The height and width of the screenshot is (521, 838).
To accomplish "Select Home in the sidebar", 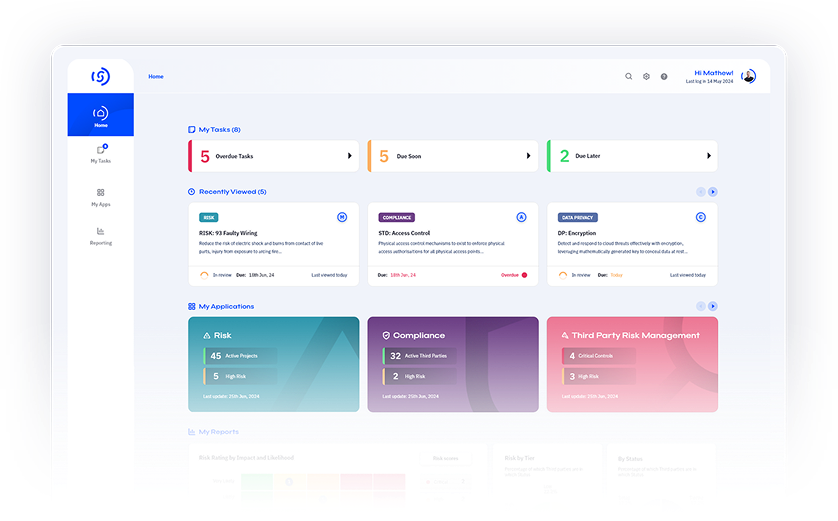I will (x=101, y=116).
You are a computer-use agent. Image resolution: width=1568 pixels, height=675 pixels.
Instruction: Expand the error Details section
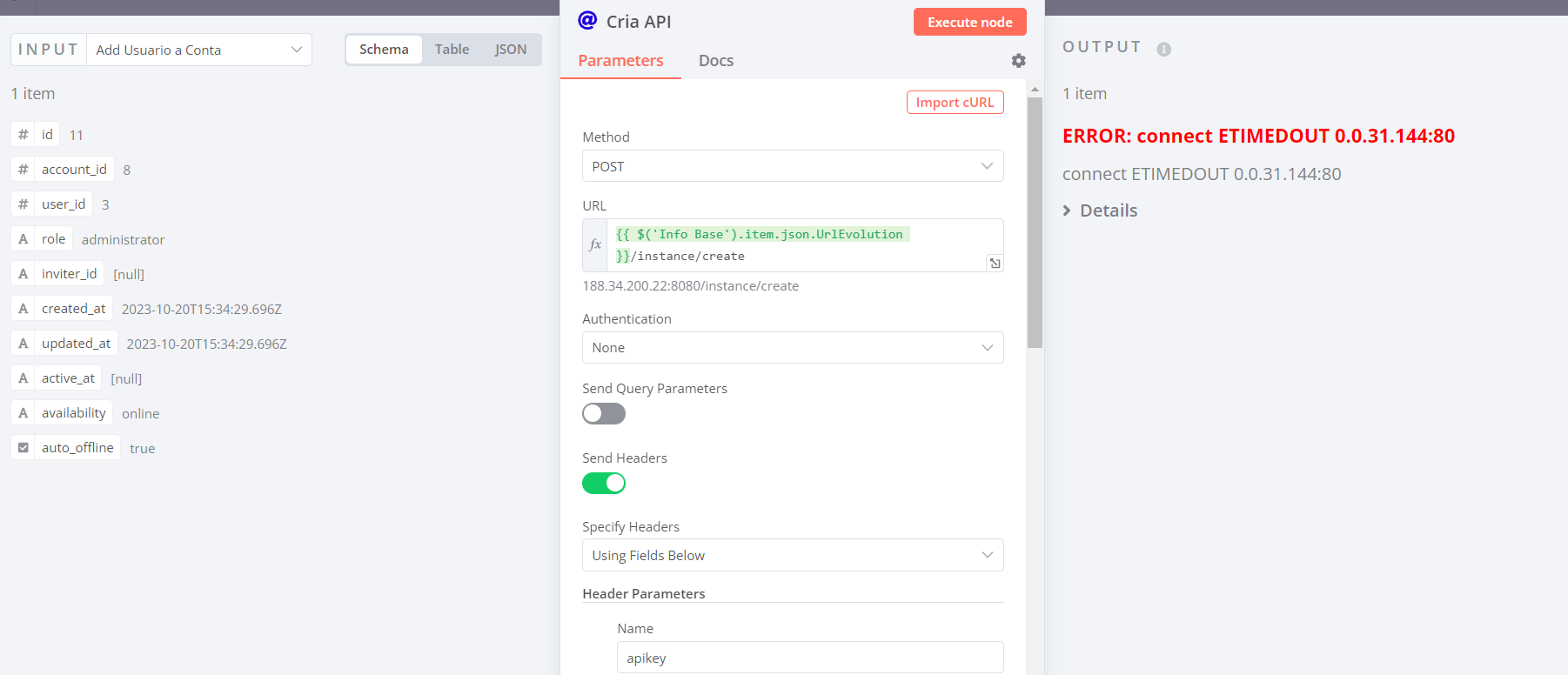coord(1101,211)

────────

Your task is to copy word for word the lines from the line containing "You are a computer-use" to the end of the listing, both included, and to drop any pictures.

You are a computer-use agent. Image resolution: width=1568 pixels, height=675 pixels.
Instruction: Expand the error Details section
coord(1101,211)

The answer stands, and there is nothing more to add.